Because of it's strategic value as a tracking station during the Cold War, the American CIA and the Soviet KGB quietly asked map publishers to delete New Island from maps or atlases of the region. To this day, the island does not appear, except on very few copies of the
National Geographic Atlas of the World, Sixth Edition, 1995!

In my copy, New Island shows up only on page 112:

Monday, October 12, 2009

Where is This Place?

Over the years people have asked me where my paintings have come from. I used to tell them, "Partly California, some Oregon coast, maybe Ireland or South Africa..."

Well, around 1992 I decided to create an island-nation that became the source of most of these paintings. Over time, I began to relate the paintings to locations on a map, then placed the island in the southern Indain Ocean. So here is New Island's location, above.

Thursday, October 8, 2009

Welcome to New Island!

A view of New Island from 450 miles up!

Welcome to New Island and to the New Island website,
which will be in this format for the time being.
I'm inviting you to take part in an interactive journey.
I'm going to talk about this island-nation in the Indian Ocean as if it were a real place.
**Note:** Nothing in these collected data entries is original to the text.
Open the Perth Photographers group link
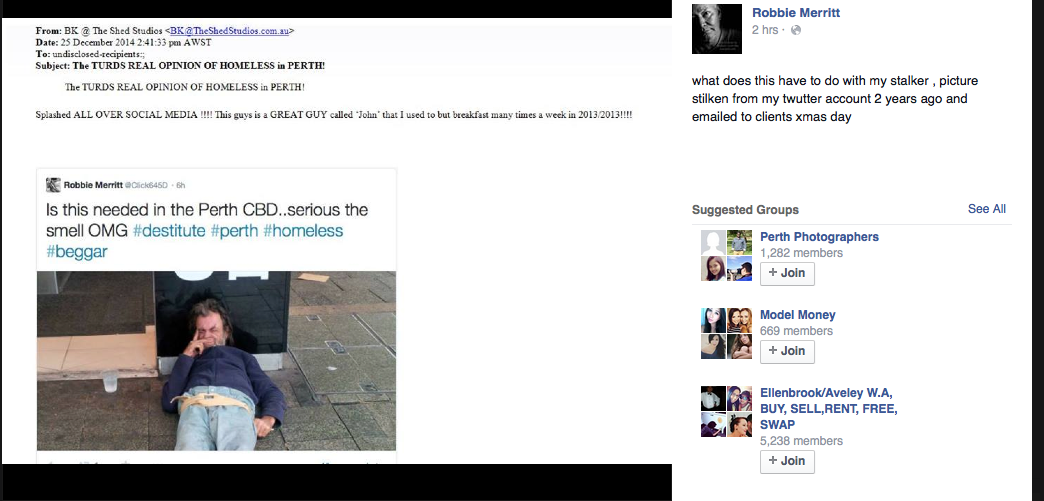This screenshot has height=501, width=1044. coord(819,237)
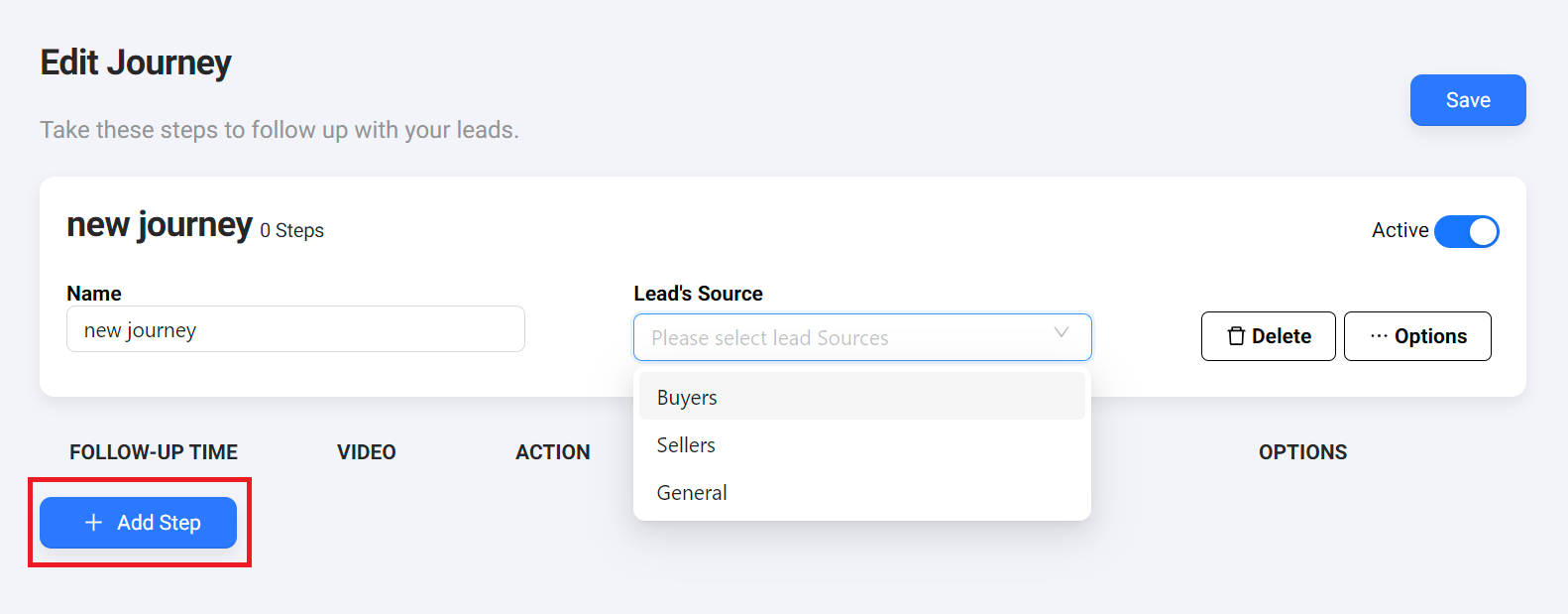The width and height of the screenshot is (1568, 614).
Task: Click into the Name input field
Action: click(295, 329)
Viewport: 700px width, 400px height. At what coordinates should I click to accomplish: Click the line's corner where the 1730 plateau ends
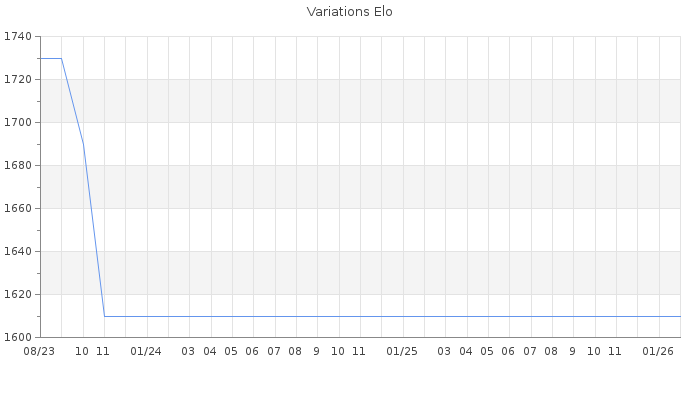click(61, 58)
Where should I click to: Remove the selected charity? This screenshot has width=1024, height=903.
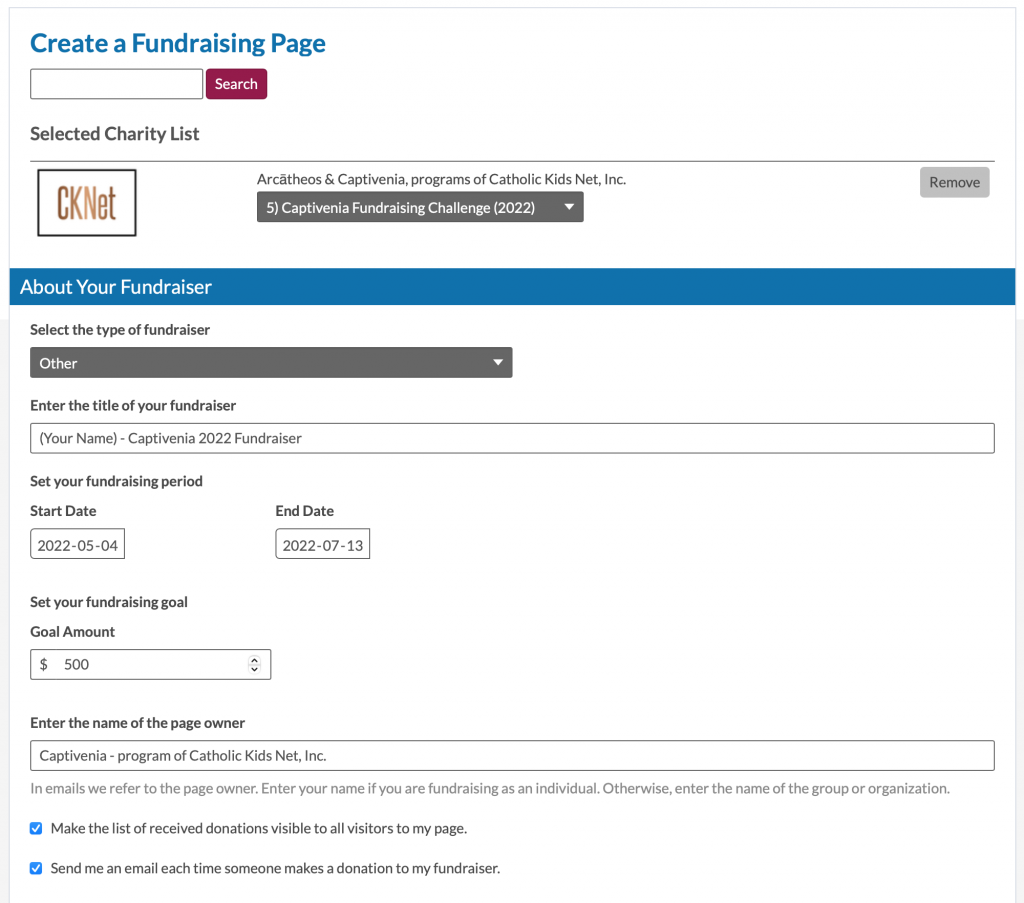tap(954, 182)
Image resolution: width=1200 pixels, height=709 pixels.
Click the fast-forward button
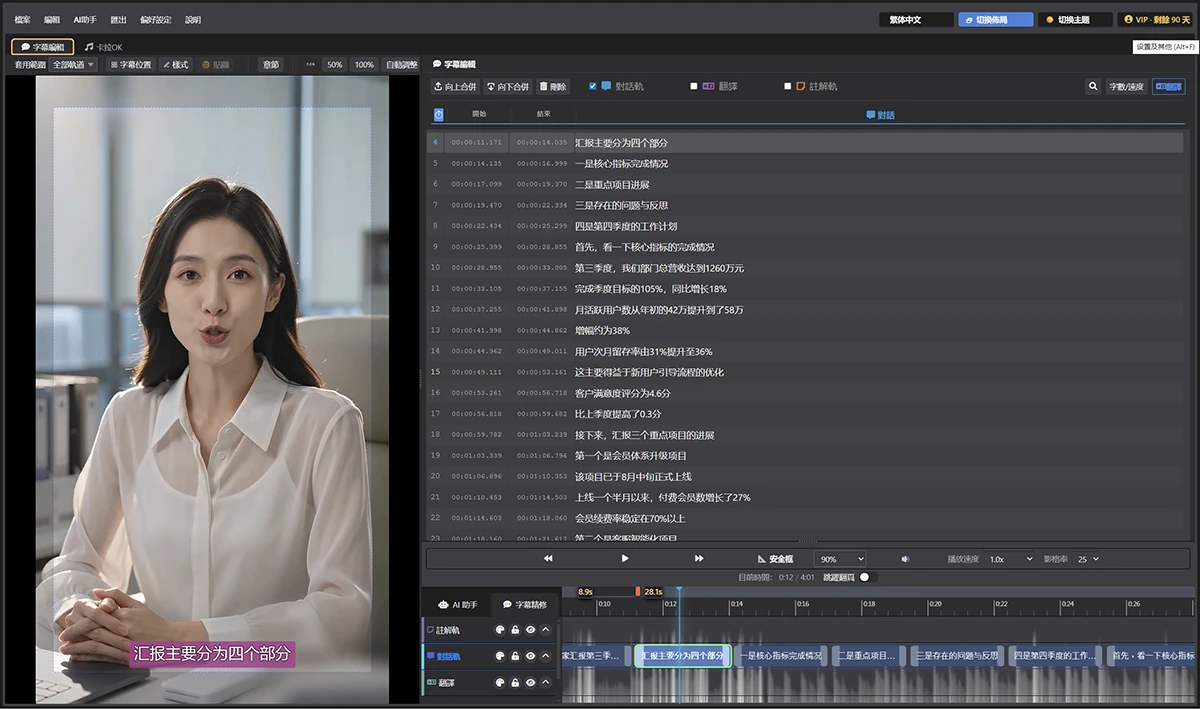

There will be stories and articles about real and imagined New Islanders, and I'll continually add background information to let you know what the island is all about.
New Island is the world's largest work of art, a 12,000-square-mile island-nation made oup of paintings, drawings, maps, documents and artifacts. Like any other similar place, New Island has a history, a unique culture and geography, its own flag, currency, railways, roads, towns, and people both real and imagined!